If you have so much control over the JSON and performance is a big deal, then there's a big chance you can get rid of the JSON in favor of a more performant format.

beached_whale · on July 5, 2020

That isn't true though. It's the lingua franca of data transfer. Also, why are we giving away money because of this view? We are stuck with JSON for better or worse.

I've seen parsers where the same real task, say parse, map, and reduce a 100MB of doubles encoded as JSON. In a decent library it is taking much less than half a second and very little memory, say the size of the result and the memory mapping of the JSON document. In many common libraries it takes multiple seconds while using hundreds/gigs of memory. That means one has to pay for bigger machines with more uptime per task. That is giving money away.

fnord123 · on July 5, 2020

If you want performance and you control both ends to the point that you don't want to validate the format, why are you using a lingua franca and not a specific solution? You could swap it out for bson or msgpack.

A little ETL goes a long way.

beached_whale · on July 5, 2020

For sure, if you can control both ends, use something more efficient. But, at least in my cases, I am consuming data from others.

dharmon · on July 6, 2020

So you are consuming data from others yet assuming it to be perfect and not in need of validation?

bonestormii_ · on July 5, 2020

> It's the lingua franca of data transfer.

Fortunately, this is really only true at the application level. Space/line delimited byte strings and binary formats are used frequently at lower levels.

beached_whale · on July 5, 2020

Interesting data sources and even RPC for remote things are in JSON though. But, I am only arguing that it shouldn't be slow because JSON is "slow", make the best of what we have.

waltpad · on July 5, 2020

> 100MB of doubles encoded as JSON.

That sounds like a very bad use case for JSON. I would be surprised if your program wasn't more efficient with an ad-hoc binary format for that piece of data.

beached_whale · on July 5, 2020

It's really hard to get away from getting data in JSON these days. It's ubiquitous.

It was a bit contrived true, but when some are doing it in 0.1s and many are in the 1.5-2s range, and that was parse time, not loading the data or startup. If I would go binary it would probably be something like protobuf, not ad-hoc. Ad-hoc has issues with maintenance, interop, and tooling.

waltpad · on July 9, 2020

> t's really hard to get away from getting data in JSON these days. It's ubiquitous.

Yes, I agree with that. It's a neat format if you have small pieces of information to move around, and it's very easy to read for humans, but for large enough data, wouldn't it turn into a bottle neck?
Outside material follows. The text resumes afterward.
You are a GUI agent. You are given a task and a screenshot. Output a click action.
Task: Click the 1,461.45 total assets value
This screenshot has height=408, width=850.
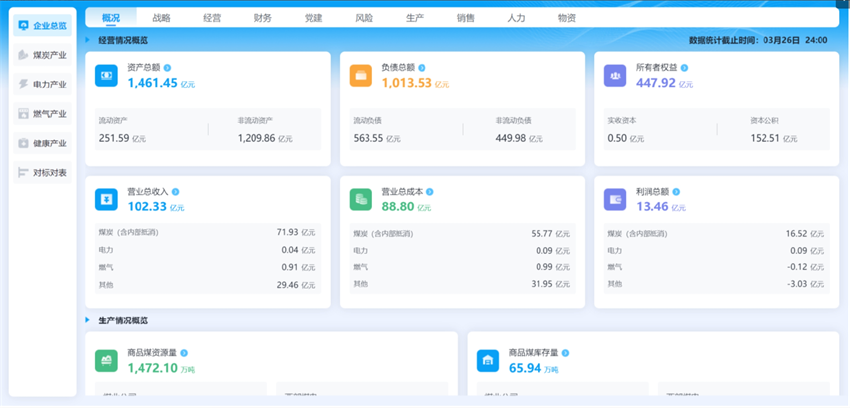pyautogui.click(x=152, y=83)
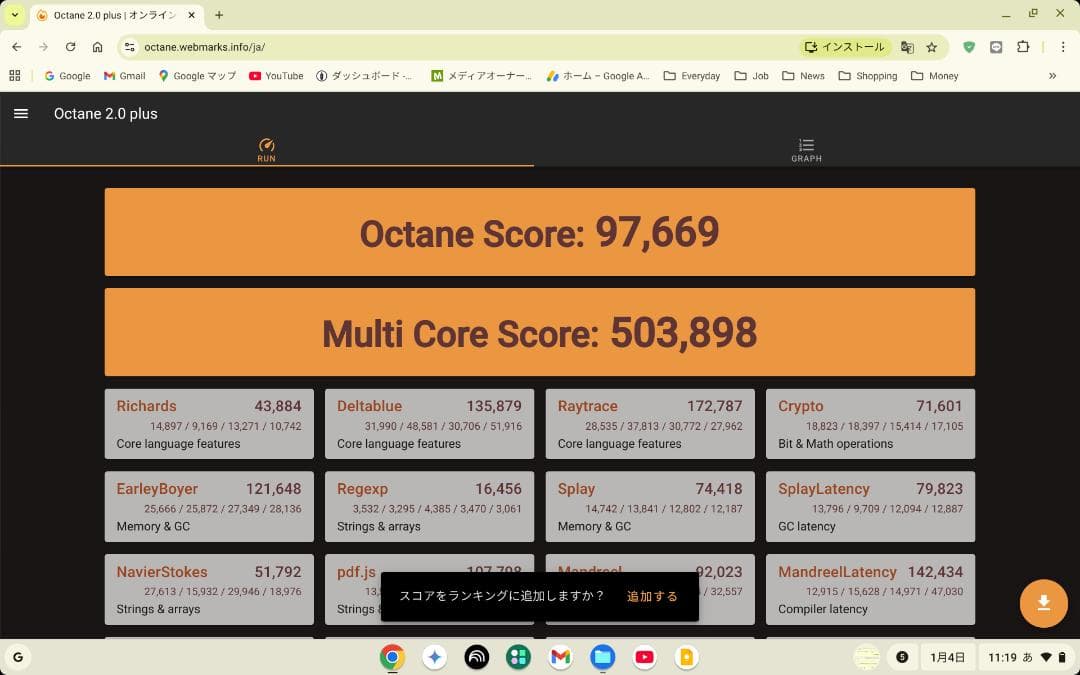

> If I would go binary it would probably be something like protobuf, not ad-hoc. Ad-hoc has issues with maintenance, interop, and tooling.

Indeed, there's always these dimensions to take into consideration, as well as evolution. The main issue is to find a library/format which is well supported across all sort of languages, and JSON has that. I don't know if there are many binary formats with the same level of support.

I suggested ad-hoc because the format seemed simple enough to be mmapped directly, or something equivalent (not sure how scripting languages would do in that case).

mister_hn · on July 6, 2020

The Lingua franca of data transfer until today is the unsigned byte array, which is understood from any major programming language existing up to today.

JSON is just an higher abstraction layer which might introduce errors.

mister_hn · on July 6, 2020

If JSON is always perfect (under your control), why then using JSON and not something like Protobuf or Thrift and use byte arrays?